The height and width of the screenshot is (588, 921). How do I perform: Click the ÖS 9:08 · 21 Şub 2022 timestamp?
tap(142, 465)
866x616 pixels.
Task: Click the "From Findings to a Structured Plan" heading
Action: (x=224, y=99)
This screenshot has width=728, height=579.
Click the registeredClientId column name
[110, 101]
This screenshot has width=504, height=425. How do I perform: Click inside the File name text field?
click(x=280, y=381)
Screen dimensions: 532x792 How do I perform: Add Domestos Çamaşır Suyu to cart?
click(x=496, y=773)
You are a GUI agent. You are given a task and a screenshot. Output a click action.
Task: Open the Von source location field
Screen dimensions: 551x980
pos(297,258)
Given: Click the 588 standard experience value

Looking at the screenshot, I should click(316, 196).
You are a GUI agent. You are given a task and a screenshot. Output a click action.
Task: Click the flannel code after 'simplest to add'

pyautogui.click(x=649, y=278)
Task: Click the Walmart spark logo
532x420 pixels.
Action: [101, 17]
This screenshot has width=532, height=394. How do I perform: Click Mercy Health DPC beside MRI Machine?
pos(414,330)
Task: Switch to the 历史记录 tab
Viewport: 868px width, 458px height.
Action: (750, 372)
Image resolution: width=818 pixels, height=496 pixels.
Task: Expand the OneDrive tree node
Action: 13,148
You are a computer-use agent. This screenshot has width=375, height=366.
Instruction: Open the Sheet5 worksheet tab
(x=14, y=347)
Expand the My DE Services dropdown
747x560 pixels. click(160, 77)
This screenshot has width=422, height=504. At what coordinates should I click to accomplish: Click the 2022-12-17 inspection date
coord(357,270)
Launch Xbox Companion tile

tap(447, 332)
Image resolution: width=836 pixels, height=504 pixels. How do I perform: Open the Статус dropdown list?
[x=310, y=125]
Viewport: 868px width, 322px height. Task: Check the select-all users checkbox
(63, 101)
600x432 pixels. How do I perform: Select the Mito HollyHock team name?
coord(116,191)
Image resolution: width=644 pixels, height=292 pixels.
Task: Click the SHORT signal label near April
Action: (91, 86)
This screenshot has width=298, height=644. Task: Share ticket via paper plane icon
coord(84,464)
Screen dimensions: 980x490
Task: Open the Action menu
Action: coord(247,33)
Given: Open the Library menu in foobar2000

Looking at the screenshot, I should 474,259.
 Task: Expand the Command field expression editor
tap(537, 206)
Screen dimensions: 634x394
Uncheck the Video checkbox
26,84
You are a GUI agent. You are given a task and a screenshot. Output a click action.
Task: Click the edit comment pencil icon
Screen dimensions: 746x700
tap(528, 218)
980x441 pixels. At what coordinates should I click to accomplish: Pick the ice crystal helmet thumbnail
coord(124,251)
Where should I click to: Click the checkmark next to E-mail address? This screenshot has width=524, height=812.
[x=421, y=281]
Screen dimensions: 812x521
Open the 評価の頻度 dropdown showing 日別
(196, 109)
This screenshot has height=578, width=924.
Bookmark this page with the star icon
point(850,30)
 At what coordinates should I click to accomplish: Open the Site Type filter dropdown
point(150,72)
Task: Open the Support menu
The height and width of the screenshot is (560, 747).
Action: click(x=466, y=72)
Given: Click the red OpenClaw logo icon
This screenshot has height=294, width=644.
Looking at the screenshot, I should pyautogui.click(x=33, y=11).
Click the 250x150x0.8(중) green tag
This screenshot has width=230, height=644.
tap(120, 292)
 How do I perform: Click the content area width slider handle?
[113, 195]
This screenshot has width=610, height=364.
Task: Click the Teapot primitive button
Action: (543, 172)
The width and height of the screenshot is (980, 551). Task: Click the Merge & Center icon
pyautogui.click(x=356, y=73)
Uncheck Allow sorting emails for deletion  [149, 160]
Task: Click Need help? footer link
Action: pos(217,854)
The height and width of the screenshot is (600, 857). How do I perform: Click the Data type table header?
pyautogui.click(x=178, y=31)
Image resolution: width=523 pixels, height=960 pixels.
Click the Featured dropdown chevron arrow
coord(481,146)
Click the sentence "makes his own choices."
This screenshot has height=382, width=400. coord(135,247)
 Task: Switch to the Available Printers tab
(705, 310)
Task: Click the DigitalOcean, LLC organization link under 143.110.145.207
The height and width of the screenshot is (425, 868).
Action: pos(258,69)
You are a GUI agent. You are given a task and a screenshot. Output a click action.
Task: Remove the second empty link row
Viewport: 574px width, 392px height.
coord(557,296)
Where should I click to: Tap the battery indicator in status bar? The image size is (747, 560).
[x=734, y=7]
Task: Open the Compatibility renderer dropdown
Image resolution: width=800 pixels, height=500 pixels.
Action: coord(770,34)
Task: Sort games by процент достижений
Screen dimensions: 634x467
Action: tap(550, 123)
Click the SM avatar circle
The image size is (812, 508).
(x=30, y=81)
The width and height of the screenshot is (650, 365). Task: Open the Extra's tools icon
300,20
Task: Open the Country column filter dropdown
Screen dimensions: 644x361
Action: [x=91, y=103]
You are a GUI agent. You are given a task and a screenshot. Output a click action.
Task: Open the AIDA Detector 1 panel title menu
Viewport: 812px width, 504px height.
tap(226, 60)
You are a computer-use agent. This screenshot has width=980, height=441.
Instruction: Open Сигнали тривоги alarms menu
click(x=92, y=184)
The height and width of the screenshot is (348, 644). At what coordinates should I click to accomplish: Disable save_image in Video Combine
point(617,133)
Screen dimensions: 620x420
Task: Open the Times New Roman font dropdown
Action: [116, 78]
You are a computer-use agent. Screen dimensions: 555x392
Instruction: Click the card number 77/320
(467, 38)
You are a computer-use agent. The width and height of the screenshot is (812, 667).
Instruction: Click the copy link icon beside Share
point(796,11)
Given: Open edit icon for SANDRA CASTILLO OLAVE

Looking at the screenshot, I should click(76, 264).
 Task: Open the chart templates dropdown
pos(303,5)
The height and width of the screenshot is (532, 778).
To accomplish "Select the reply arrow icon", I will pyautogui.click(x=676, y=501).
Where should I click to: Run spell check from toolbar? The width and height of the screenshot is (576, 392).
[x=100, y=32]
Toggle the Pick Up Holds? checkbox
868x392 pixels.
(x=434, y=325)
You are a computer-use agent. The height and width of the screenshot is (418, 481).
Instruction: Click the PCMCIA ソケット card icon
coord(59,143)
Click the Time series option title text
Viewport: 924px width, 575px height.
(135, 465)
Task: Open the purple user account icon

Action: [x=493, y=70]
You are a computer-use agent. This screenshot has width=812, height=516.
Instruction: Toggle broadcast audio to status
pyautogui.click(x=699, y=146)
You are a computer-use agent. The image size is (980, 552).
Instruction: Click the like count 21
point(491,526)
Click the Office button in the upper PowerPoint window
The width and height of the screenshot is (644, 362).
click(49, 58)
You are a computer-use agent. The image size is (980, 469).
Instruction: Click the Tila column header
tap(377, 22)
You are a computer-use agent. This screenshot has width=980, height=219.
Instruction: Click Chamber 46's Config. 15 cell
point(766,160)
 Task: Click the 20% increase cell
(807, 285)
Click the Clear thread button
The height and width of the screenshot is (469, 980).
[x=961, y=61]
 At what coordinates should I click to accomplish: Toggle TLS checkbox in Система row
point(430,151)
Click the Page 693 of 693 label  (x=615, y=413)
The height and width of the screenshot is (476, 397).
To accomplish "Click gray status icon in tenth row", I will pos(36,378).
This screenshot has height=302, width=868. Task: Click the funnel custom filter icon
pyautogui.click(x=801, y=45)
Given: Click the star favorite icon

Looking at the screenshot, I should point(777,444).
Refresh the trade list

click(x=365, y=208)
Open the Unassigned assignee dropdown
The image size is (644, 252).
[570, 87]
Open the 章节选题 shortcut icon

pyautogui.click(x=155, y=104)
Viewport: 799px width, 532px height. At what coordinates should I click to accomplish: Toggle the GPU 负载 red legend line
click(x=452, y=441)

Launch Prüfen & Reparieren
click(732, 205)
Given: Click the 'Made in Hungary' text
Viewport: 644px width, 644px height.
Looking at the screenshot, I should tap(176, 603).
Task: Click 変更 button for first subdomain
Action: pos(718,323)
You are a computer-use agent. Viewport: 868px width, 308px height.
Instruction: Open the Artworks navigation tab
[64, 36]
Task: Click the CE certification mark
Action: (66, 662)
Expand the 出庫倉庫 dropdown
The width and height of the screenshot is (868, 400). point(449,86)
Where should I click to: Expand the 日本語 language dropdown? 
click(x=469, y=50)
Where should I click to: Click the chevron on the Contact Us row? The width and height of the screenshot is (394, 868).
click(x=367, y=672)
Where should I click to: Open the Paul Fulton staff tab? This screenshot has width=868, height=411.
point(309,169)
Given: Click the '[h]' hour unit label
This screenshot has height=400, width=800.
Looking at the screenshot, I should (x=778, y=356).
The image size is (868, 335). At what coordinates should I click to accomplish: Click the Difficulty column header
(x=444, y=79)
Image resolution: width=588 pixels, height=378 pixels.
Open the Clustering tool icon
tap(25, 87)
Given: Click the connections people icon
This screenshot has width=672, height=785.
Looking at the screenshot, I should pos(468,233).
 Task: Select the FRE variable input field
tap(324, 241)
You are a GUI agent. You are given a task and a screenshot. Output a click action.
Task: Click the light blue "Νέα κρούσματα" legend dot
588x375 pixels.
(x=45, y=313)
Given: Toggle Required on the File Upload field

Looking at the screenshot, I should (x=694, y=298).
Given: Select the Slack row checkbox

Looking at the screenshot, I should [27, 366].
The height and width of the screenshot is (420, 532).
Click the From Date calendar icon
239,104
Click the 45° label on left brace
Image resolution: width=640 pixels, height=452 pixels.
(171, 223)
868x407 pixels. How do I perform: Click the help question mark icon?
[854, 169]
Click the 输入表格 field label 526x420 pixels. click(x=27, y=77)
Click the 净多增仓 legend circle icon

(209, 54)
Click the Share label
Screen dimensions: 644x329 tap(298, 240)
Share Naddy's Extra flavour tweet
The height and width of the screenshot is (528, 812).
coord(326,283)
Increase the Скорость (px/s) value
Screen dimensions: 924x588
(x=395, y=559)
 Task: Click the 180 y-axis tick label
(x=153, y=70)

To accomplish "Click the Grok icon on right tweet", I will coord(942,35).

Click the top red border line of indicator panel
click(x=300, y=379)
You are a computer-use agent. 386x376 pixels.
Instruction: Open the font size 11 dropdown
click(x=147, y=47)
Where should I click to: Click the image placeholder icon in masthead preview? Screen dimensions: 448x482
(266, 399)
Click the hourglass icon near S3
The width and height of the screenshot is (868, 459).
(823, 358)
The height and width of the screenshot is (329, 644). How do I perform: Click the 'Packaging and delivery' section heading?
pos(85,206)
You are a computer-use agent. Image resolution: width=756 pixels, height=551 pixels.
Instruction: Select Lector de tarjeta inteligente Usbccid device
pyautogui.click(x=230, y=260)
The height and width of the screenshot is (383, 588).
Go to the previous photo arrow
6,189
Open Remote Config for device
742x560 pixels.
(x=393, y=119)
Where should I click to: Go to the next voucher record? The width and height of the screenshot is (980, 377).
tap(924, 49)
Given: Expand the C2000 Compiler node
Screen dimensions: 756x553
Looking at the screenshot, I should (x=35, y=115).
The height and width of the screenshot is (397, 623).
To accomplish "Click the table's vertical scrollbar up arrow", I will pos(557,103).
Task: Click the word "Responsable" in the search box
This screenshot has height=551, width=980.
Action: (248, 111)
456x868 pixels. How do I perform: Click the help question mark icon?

——————

> _Exercise description_
Show every line from the entries that includes the word "title".

> _Response for this exercise_
Task: Open the AIDA Detector 1 panel title menu
Click the Time series option title text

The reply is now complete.